To evaluate our hypothesis, we are currently designing an experimental methodology comparing baseline RLHF against negative sample reinforcement, cost-constrained safe fine-tuning,
and KL penalties.
This work has been submitted for presentation at the International Women in Cybersecurity Conference 2026.
DEVELOPING AND OPTIMIZING LLM PIPELINES FOR SMART CITY SAFETY ANALYSIS - Summer '25 to Fall '25
Conducted as an NSF REU research scholar and research assistant, in the team of
Dr. Jee Woong Park of UNLV,
working in the projects of Unmesa Ray and Niloy Das.

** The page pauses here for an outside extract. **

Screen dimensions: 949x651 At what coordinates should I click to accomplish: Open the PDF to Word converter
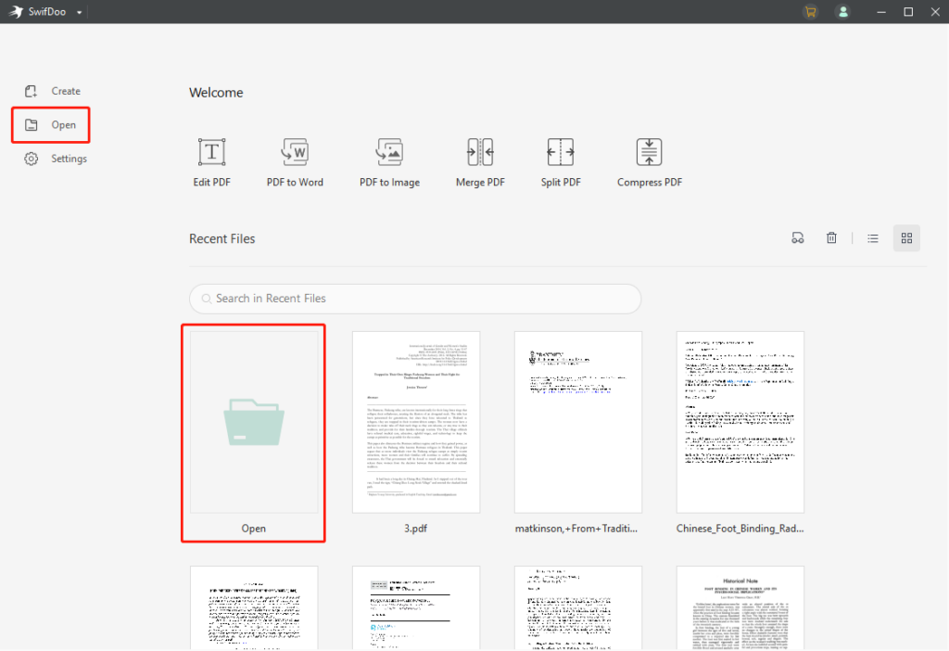(295, 160)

In this project, funded by the NSF Smart Cities Research Experience for Undergraduates program, I investigated
large language model optimization techniques for analyzing unstructured construction safety data to enhance urban
infrastructure development. Unlike traditional data analysis approaches, LLM-pipeline optimization enables automated extraction
of critical insights from accident reports, raising important questions about scalability and real-world implementation in smart city frameworks.
Project I: As the computer scientist in a team of civil engineers, I developed novel LLM-pipeline optimization methods
to analyze construction accident reports, creating a prototype that processes unstructured safety data and extracts meaningful insights.
My work included researching optimized retrieval-augmented generation (RAG) and machine learning pipelines, and evaluating strategies
to improve efficiency while enhancing narrative tone extraction.
Project II: I collaborated on NDA research focused on machine learning for system analysis, collaborating
on techniques designed to enhance LLM performance and improve the accuracy of pattern extraction. My role was to work on implementing the AI aspects
of the experiments, as the only computer science on board.
While I cannot share specifics or findings prior to publication, I have been invited to continue collaborating as a research assistant. Project I
has evolved quickly, and I now lead the LLM-driven analytical methods. In addition, I have contributed to manuscript development
and gained valuable experience quickly integrating into a new interdisciplinary team.